=== What to do ===
Starting with the first line of the material and going on through the line that contains "Pick the right", write every line out again, requests included, with each coordinate in the answers multiplied by 0.4 and rounded to a whole number, halves up.
====
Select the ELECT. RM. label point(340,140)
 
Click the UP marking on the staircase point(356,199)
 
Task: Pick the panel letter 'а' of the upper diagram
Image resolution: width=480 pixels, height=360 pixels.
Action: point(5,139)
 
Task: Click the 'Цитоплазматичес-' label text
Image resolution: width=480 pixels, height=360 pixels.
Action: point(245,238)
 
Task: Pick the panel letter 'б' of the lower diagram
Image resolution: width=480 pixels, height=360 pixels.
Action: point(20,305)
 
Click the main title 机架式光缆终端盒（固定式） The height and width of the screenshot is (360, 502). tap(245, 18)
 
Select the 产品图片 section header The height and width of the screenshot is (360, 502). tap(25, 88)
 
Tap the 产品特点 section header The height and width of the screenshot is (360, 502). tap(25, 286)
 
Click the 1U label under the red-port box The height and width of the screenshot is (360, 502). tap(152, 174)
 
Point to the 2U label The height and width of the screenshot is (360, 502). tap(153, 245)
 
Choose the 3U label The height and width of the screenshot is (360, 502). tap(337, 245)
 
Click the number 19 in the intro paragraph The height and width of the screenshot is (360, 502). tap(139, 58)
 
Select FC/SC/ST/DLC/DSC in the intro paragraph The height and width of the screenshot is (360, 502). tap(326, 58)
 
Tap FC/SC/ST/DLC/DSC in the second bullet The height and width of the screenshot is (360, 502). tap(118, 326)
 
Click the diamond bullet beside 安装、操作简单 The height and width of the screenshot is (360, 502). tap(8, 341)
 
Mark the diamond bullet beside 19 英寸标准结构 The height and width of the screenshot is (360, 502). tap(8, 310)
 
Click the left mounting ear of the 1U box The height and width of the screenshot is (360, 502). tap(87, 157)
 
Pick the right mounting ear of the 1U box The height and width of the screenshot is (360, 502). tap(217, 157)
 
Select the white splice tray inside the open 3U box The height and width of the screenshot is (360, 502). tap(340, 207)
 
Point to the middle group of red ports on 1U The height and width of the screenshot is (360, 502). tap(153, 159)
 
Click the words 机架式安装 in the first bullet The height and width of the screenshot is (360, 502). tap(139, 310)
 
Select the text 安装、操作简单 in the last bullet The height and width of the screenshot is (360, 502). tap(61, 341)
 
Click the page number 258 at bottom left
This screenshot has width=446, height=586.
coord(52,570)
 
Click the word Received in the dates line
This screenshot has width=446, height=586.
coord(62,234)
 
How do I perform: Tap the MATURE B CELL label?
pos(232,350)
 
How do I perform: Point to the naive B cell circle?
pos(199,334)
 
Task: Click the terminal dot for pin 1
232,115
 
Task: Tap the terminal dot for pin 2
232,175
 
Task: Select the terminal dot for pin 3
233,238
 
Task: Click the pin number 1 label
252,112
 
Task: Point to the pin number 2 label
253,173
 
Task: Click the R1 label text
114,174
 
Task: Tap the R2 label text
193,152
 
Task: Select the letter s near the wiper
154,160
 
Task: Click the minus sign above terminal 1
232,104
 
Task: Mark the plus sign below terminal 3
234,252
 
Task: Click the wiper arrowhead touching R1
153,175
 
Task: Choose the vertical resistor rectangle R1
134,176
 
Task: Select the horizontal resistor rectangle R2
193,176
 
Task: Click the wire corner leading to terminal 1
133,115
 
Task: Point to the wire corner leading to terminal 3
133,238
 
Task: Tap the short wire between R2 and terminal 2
====
=== Expected answer ===
Select the ELECT. RM. label point(136,56)
 
Click the UP marking on the staircase point(142,80)
 
Task: Pick the panel letter 'а' of the upper diagram
Image resolution: width=480 pixels, height=360 pixels.
Action: point(2,56)
 
Task: Click the 'Цитоплазматичес-' label text
Image resolution: width=480 pixels, height=360 pixels.
Action: point(98,95)
 
Task: Pick the panel letter 'б' of the lower diagram
Image resolution: width=480 pixels, height=360 pixels.
Action: point(8,122)
 
Click the main title 机架式光缆终端盒（固定式） The height and width of the screenshot is (360, 502). tap(98, 7)
 
Select the 产品图片 section header The height and width of the screenshot is (360, 502). tap(10, 35)
 
Tap the 产品特点 section header The height and width of the screenshot is (360, 502). tap(10, 114)
 
Click the 1U label under the red-port box The height and width of the screenshot is (360, 502). tap(61, 70)
 
Point to the 2U label The height and width of the screenshot is (360, 502). tap(61, 98)
 
Choose the 3U label The height and width of the screenshot is (360, 502). tap(135, 98)
 
Click the number 19 in the intro paragraph The height and width of the screenshot is (360, 502). tap(56, 23)
 
Select FC/SC/ST/DLC/DSC in the intro paragraph The height and width of the screenshot is (360, 502). tap(130, 23)
 
Tap FC/SC/ST/DLC/DSC in the second bullet The height and width of the screenshot is (360, 502). tap(47, 130)
 
Click the diamond bullet beside 安装、操作简单 The height and width of the screenshot is (360, 502). tap(3, 136)
 
Mark the diamond bullet beside 19 英寸标准结构 The height and width of the screenshot is (360, 502). tap(3, 124)
 
Click the left mounting ear of the 1U box The height and width of the screenshot is (360, 502). tap(35, 63)
 
Pick the right mounting ear of the 1U box The height and width of the screenshot is (360, 502). tap(87, 63)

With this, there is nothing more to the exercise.